Salmon sprung in Port Gamble Bay

An important annual event with little fanfare, the Port Gamble S’Klallam tribe and the state Department of Fish and Wildlife released more than 200,000 juvenile coho salmon into Port Gamble Bay today and tomorrow.

PORT GAMBLE S’KLALLAM — It was an important annual event with little fanfare.

The Port Gamble S’Klallam Tribe and the Washington Department of Fish and Wildlife released more than 200,000 juvenile coho salmon into Port Gamble Bay Monday and Tuesday.

Because the wild population of salmon isn’t “sufficient to satisfy fishing pens,” according to tribe habitat biologist Hans Daubenberger, the tribe and the state bring in the salmon for commercial, sport and sustenance fishing, with the assistance of the Northwest Indian Fisheries Commission. The salmon will grow a bit more while in the tribe’s fish pens before being released in June.

This is the 25th year of the tribe’s fish pen program.

The 225,000 fish were hatched at the Quilcene Hatchery, raised at the state-run George Adams Hatchery in Shelton (a freshwater facility), and transported to Port Gamble. This is around half the number of salmon usually brought into the bay, but Paul McCollum, director of Port Gamble S’Klallam Natural Resources, said George Adams was hit with cold-water disease, killing thousands of juvenile salmon.
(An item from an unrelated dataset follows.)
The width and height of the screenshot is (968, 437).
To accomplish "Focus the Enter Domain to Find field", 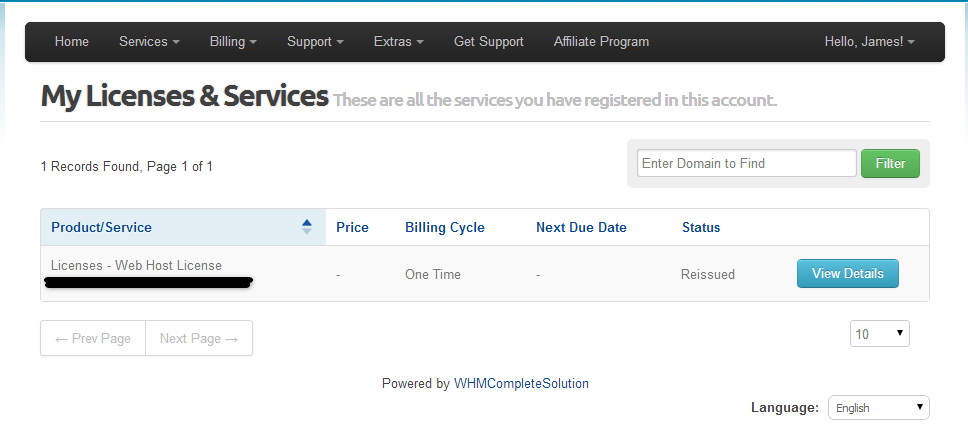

“[Fishermen] will certainly notice, but most folks realize these hatcheries work really hard…if the hatchery wasn’t there, [fishermen] would get nothing,” McCollum said.

Salt water was pumped up thick, black tubes to a holding tank, which sat on the edge of a ridge near the tribal center. The fish, transported by truck, were released into the tank, down the tubes into the bay and the net pens. The tribe also did a “bucket test,” taking a few fish from each stage to ensure the fish weren’t traumatized by the transfer from fresh to saltwater.

In previous years, the tribe would transport the fish from a truck onto a barge in the bay, which would release the fish directly into the pens. Daubenberger said all transport is stressful on the fish — “they don’t like to be handled” — but McCollum said this system seems to be less taxing on the fish.

Port Gamble S’Klallam is a signatory to the 1855 Treaty of Point No Point and has a government-to-government relationship with the United States. It has a treaty-guaranteed right to harvest salmon. It is a member of the Northwest Indian Fisheries Commission and works to improve and protect salmon habitat.